In the grounds of Reading’s historical Abbey Ruins the heat is dense and standing still is tiring. The audience sit on the sidelines of the half destroyed walls to avoid the sun. The festival teams with a leisurely pulse, children are carried by their owners, armed with wrap-around headphones.
At the main stage Oxford’s August List ignore official advice and dance through the health warning, playing folk rock songs that almost bow into sounding like Anglo-French avant-pop stars Stereolab before converging back on choruses that distinguish themselves from the motions of Krautrock.
I get a sour beer that I don’t understand and give it to my friend.
On the smaller second stage Kah’nya, a Zimbabweian singer, now based in Reading plays solo.

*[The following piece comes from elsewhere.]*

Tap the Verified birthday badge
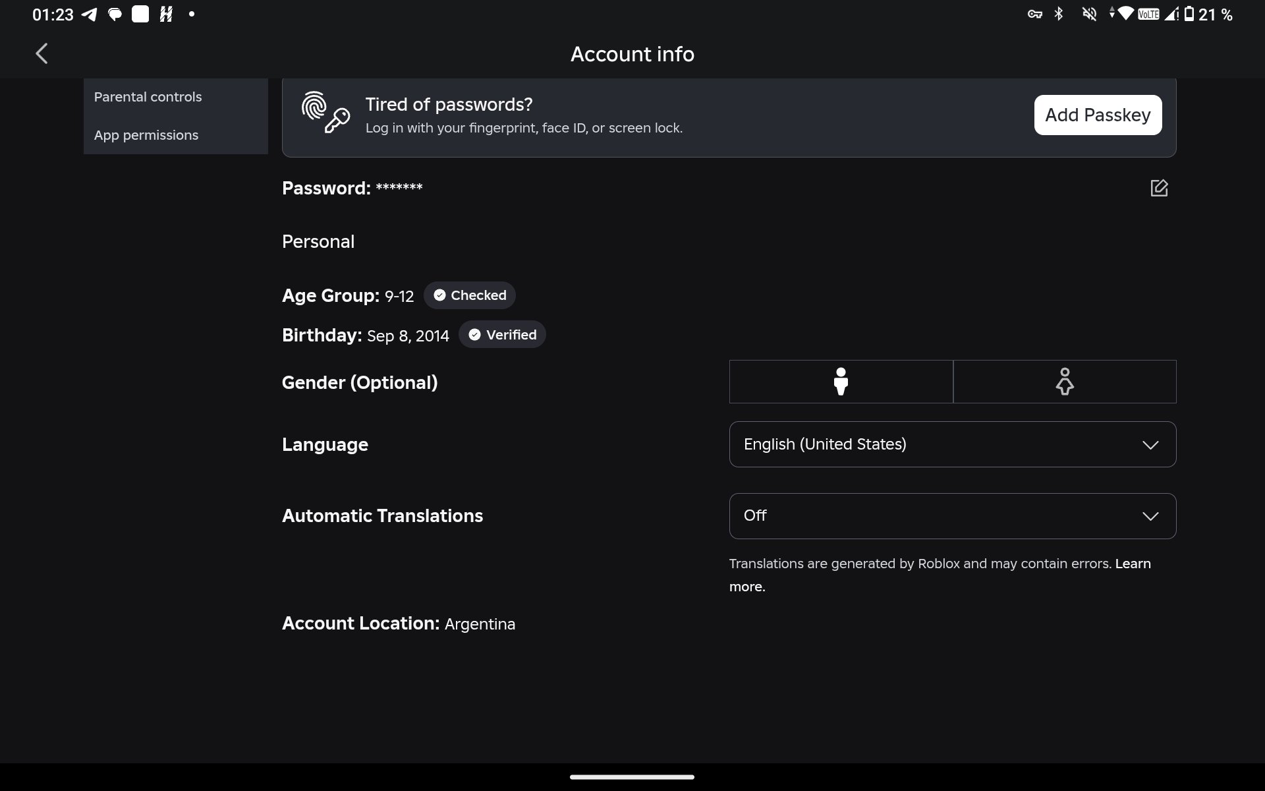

She confidently considers her culture shock, the voice of the state at every station, employing her to see it, say it, sort it. Before closing she plays a cover song, saying if you don’t know this one then you must have been living under a rock. I didn’t know the song.
I fill up my water bottle and return to the main stage.
Next Band Of Hope channel Lloyd Cole and folk crooners alike. The slide guitar walks in backwards, the textures know one another. Assured of its own assuredness it shrugs off its country highs. They finish with a rendition of Take the Skinhead Bowling.
I have the greatest cappuccino of my life from Anonymous Coffee.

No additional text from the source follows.